Target pointing data:
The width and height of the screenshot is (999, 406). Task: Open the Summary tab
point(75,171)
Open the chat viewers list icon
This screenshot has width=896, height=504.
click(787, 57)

Exercise aim: Write out every line of the entries as a JSON list of strings, one string per line, leaving out any blank lines.

Output of the task:
[
  "The width and height of the screenshot is (999, 406). Task: Open the Summary tab",
  "point(75,171)",
  "Open the chat viewers list icon",
  "This screenshot has width=896, height=504.",
  "click(787, 57)"
]